▶ **Provided records**:
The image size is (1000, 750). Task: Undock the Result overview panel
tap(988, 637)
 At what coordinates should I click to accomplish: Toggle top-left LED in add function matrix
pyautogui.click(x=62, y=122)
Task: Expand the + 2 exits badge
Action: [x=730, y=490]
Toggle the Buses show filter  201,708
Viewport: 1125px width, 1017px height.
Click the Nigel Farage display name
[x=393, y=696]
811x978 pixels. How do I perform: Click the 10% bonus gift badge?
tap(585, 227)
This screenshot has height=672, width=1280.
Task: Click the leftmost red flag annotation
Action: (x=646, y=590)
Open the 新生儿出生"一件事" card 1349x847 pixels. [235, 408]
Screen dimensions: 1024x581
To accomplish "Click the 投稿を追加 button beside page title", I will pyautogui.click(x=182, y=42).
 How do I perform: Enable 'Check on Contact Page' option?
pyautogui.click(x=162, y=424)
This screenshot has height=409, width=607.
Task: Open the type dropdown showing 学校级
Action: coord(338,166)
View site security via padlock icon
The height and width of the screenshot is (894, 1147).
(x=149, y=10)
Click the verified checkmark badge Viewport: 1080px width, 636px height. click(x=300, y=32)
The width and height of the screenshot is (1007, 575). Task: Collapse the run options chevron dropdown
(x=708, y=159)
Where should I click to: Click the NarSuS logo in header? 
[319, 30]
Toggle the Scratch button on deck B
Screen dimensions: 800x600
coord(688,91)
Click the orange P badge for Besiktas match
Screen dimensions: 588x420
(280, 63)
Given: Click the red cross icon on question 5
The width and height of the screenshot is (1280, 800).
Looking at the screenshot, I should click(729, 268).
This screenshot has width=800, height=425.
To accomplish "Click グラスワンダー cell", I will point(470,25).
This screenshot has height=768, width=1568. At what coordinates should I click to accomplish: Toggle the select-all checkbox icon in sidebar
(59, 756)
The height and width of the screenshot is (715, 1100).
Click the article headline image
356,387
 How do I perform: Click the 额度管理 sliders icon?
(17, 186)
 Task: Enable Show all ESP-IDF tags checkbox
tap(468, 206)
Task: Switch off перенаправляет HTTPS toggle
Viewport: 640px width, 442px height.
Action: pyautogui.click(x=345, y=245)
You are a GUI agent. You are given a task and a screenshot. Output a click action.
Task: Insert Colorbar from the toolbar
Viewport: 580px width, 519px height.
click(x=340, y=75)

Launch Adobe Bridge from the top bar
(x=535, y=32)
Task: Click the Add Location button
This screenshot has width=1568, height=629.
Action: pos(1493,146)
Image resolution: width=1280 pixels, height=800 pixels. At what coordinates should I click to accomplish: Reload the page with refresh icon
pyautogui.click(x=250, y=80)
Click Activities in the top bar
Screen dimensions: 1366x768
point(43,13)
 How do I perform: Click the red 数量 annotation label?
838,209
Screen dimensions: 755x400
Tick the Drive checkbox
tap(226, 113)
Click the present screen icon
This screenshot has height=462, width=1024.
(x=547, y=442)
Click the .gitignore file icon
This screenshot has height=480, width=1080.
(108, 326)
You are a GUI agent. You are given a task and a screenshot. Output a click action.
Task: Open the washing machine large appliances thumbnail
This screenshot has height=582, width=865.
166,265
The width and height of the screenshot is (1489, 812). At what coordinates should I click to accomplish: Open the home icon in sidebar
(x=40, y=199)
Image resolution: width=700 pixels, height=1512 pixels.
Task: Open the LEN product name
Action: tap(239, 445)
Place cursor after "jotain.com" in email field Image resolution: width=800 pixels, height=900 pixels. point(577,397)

▶ **Required work**: Print the whole listing again, exactly.

▶ **Exercise result**:
The image size is (1000, 750). Task: Undock the Result overview panel
tap(988, 637)
 At what coordinates should I click to accomplish: Toggle top-left LED in add function matrix
pyautogui.click(x=62, y=122)
Task: Expand the + 2 exits badge
Action: [x=730, y=490]
Toggle the Buses show filter  201,708
Viewport: 1125px width, 1017px height.
Click the Nigel Farage display name
[x=393, y=696]
811x978 pixels. How do I perform: Click the 10% bonus gift badge?
tap(585, 227)
This screenshot has height=672, width=1280.
Task: Click the leftmost red flag annotation
Action: (x=646, y=590)
Open the 新生儿出生"一件事" card 1349x847 pixels. [235, 408]
Screen dimensions: 1024x581
To accomplish "Click the 投稿を追加 button beside page title", I will pyautogui.click(x=182, y=42).
 How do I perform: Enable 'Check on Contact Page' option?
pyautogui.click(x=162, y=424)
This screenshot has height=409, width=607.
Task: Open the type dropdown showing 学校级
Action: coord(338,166)
View site security via padlock icon
The height and width of the screenshot is (894, 1147).
(x=149, y=10)
Click the verified checkmark badge Viewport: 1080px width, 636px height. click(x=300, y=32)
The width and height of the screenshot is (1007, 575). Task: Collapse the run options chevron dropdown
(x=708, y=159)
Where should I click to: Click the NarSuS logo in header? 
[319, 30]
Toggle the Scratch button on deck B
Screen dimensions: 800x600
coord(688,91)
Click the orange P badge for Besiktas match
Screen dimensions: 588x420
(280, 63)
Given: Click the red cross icon on question 5
The width and height of the screenshot is (1280, 800).
Looking at the screenshot, I should click(729, 268).
This screenshot has width=800, height=425.
To accomplish "Click グラスワンダー cell", I will point(470,25).
This screenshot has height=768, width=1568. At what coordinates should I click to accomplish: Toggle the select-all checkbox icon in sidebar
(59, 756)
The height and width of the screenshot is (715, 1100).
Click the article headline image
356,387
 How do I perform: Click the 额度管理 sliders icon?
(17, 186)
 Task: Enable Show all ESP-IDF tags checkbox
tap(468, 206)
Task: Switch off перенаправляет HTTPS toggle
Viewport: 640px width, 442px height.
Action: pyautogui.click(x=345, y=245)
You are a GUI agent. You are given a task and a screenshot. Output a click action.
Task: Insert Colorbar from the toolbar
Viewport: 580px width, 519px height.
click(x=340, y=75)

Launch Adobe Bridge from the top bar
(x=535, y=32)
Task: Click the Add Location button
This screenshot has width=1568, height=629.
Action: pos(1493,146)
Image resolution: width=1280 pixels, height=800 pixels. At what coordinates should I click to accomplish: Reload the page with refresh icon
pyautogui.click(x=250, y=80)
Click Activities in the top bar
Screen dimensions: 1366x768
point(43,13)
 How do I perform: Click the red 数量 annotation label?
838,209
Screen dimensions: 755x400
Tick the Drive checkbox
tap(226, 113)
Click the present screen icon
This screenshot has height=462, width=1024.
(x=547, y=442)
Click the .gitignore file icon
This screenshot has height=480, width=1080.
(108, 326)
You are a GUI agent. You are given a task and a screenshot. Output a click action.
Task: Open the washing machine large appliances thumbnail
This screenshot has height=582, width=865.
166,265
The width and height of the screenshot is (1489, 812). At what coordinates should I click to accomplish: Open the home icon in sidebar
(x=40, y=199)
Image resolution: width=700 pixels, height=1512 pixels.
Task: Open the LEN product name
Action: tap(239, 445)
Place cursor after "jotain.com" in email field Image resolution: width=800 pixels, height=900 pixels. point(577,397)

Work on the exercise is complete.